# TASK ITEM
When you find the line with "Deselect green well" among the records below, reproduce it and each line after it exactly, ending with the line with "Screen dimensions: 738x383".

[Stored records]

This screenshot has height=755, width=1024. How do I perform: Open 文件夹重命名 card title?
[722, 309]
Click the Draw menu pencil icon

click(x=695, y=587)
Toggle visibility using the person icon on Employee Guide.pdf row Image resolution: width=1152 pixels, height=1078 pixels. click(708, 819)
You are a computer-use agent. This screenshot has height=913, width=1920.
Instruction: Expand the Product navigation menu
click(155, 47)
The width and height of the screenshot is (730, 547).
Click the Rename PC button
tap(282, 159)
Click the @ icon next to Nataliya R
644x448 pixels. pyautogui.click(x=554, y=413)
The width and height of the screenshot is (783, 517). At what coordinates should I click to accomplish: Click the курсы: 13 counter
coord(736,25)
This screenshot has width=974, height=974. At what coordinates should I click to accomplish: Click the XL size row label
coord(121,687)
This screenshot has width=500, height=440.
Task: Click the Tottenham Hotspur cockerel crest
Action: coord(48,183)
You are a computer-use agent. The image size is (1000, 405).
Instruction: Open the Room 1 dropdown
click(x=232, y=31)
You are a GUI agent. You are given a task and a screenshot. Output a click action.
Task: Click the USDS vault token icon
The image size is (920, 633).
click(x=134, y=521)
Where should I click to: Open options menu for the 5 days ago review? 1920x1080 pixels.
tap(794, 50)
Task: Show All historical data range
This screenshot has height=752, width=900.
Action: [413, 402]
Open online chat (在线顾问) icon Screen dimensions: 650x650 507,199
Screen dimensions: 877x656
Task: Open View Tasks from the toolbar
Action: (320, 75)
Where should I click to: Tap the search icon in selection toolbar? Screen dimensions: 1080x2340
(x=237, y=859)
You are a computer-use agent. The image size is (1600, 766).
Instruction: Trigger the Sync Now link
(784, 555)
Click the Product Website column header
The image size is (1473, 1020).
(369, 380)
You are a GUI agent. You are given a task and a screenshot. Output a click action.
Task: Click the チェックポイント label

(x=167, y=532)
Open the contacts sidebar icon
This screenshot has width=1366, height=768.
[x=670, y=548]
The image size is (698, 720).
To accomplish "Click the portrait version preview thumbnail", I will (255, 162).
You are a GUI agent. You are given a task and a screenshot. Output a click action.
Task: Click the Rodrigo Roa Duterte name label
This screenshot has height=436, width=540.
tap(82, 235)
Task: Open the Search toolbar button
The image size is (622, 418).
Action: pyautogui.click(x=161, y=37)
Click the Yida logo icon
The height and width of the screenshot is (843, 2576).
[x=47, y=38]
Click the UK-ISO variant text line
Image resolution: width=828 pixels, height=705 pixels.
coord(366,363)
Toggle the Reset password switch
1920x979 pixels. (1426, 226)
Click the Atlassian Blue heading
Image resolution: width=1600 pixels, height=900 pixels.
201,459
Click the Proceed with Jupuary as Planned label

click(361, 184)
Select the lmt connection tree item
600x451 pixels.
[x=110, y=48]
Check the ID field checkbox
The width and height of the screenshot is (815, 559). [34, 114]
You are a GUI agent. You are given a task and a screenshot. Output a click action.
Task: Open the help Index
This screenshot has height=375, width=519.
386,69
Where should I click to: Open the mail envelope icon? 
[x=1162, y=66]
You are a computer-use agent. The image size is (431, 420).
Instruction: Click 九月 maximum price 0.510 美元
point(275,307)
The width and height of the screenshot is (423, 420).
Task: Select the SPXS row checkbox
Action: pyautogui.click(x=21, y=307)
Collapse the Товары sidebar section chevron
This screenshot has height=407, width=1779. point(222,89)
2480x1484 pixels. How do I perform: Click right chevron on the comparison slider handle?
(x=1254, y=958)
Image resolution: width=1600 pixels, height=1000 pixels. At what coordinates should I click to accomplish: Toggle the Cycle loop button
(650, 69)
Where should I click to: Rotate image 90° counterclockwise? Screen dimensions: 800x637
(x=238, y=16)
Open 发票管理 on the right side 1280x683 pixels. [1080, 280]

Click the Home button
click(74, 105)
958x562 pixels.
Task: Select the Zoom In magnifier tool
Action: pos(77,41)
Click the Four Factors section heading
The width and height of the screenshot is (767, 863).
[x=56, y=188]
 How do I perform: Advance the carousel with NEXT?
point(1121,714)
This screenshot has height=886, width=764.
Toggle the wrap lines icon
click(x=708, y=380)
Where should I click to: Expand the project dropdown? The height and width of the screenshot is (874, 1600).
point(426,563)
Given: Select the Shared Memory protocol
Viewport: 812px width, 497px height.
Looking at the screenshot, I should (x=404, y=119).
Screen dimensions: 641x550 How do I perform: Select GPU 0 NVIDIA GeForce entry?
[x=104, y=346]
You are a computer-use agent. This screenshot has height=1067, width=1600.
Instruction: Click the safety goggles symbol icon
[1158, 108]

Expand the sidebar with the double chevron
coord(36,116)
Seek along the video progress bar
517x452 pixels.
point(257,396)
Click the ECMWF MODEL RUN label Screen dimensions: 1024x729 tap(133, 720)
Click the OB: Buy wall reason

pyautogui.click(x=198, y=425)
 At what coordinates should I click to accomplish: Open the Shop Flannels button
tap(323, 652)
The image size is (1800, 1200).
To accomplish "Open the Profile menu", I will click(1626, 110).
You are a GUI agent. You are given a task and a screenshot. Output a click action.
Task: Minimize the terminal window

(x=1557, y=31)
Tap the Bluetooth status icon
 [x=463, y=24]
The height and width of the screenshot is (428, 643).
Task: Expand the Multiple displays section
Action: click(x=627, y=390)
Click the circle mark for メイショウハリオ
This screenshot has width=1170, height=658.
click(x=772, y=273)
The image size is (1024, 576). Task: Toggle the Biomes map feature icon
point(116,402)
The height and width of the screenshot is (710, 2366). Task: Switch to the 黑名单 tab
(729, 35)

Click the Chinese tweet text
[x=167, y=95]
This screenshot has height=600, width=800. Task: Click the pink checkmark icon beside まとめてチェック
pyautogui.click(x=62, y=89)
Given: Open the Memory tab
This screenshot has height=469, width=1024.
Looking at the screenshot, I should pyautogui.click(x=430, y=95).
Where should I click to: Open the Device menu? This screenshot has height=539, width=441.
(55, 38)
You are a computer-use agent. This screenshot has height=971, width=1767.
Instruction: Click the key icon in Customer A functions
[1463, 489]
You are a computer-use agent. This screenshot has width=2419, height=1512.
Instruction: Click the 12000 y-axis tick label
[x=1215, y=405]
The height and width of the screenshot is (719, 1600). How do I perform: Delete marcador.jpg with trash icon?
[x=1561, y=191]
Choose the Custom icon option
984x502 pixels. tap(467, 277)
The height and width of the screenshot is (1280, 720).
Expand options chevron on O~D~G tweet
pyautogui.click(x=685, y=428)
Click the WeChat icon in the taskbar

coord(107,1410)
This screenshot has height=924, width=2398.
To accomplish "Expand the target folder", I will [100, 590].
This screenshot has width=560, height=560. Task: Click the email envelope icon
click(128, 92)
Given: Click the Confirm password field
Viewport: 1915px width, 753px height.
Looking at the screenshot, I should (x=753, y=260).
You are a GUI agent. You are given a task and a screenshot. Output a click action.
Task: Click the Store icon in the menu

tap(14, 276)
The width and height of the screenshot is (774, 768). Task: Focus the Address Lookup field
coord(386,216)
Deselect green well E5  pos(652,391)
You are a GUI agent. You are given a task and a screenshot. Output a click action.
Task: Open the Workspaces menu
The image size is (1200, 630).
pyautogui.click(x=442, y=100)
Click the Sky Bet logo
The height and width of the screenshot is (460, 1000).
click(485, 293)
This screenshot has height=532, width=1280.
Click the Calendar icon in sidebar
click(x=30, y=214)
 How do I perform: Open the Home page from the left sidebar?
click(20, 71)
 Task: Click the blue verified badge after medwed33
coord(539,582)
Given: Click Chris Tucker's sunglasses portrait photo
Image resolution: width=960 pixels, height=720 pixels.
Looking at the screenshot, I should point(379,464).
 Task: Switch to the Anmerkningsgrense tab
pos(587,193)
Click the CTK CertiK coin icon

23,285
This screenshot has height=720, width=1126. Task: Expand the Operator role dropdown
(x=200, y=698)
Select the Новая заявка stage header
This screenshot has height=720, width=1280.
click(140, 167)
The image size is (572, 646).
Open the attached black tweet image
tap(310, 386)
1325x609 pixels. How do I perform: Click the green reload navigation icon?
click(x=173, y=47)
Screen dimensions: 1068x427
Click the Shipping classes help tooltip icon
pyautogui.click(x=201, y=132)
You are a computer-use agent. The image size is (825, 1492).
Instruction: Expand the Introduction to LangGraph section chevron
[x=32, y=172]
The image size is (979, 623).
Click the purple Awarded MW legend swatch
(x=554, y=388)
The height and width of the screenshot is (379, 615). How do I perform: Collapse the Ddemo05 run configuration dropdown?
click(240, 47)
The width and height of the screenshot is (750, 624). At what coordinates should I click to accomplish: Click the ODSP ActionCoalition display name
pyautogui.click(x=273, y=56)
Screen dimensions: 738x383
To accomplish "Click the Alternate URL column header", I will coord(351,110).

# TASK RESPONSE
Deselect green well E5  pos(652,391)
You are a GUI agent. You are given a task and a screenshot. Output a click action.
Task: Open the Workspaces menu
The image size is (1200, 630).
pyautogui.click(x=442, y=100)
Click the Sky Bet logo
The height and width of the screenshot is (460, 1000).
click(485, 293)
This screenshot has height=532, width=1280.
Click the Calendar icon in sidebar
click(x=30, y=214)
 How do I perform: Open the Home page from the left sidebar?
click(20, 71)
 Task: Click the blue verified badge after medwed33
coord(539,582)
Given: Click Chris Tucker's sunglasses portrait photo
Image resolution: width=960 pixels, height=720 pixels.
Looking at the screenshot, I should point(379,464).
 Task: Switch to the Anmerkningsgrense tab
pos(587,193)
Click the CTK CertiK coin icon

23,285
This screenshot has height=720, width=1126. Task: Expand the Operator role dropdown
(x=200, y=698)
Select the Новая заявка stage header
This screenshot has height=720, width=1280.
click(140, 167)
The image size is (572, 646).
Open the attached black tweet image
tap(310, 386)
1325x609 pixels. How do I perform: Click the green reload navigation icon?
click(x=173, y=47)
Screen dimensions: 1068x427
Click the Shipping classes help tooltip icon
pyautogui.click(x=201, y=132)
You are a computer-use agent. The image size is (825, 1492).
Instruction: Expand the Introduction to LangGraph section chevron
[x=32, y=172]
The image size is (979, 623).
Click the purple Awarded MW legend swatch
(x=554, y=388)
The height and width of the screenshot is (379, 615). How do I perform: Collapse the Ddemo05 run configuration dropdown?
click(240, 47)
The width and height of the screenshot is (750, 624). At what coordinates should I click to accomplish: Click the ODSP ActionCoalition display name
pyautogui.click(x=273, y=56)
Screen dimensions: 738x383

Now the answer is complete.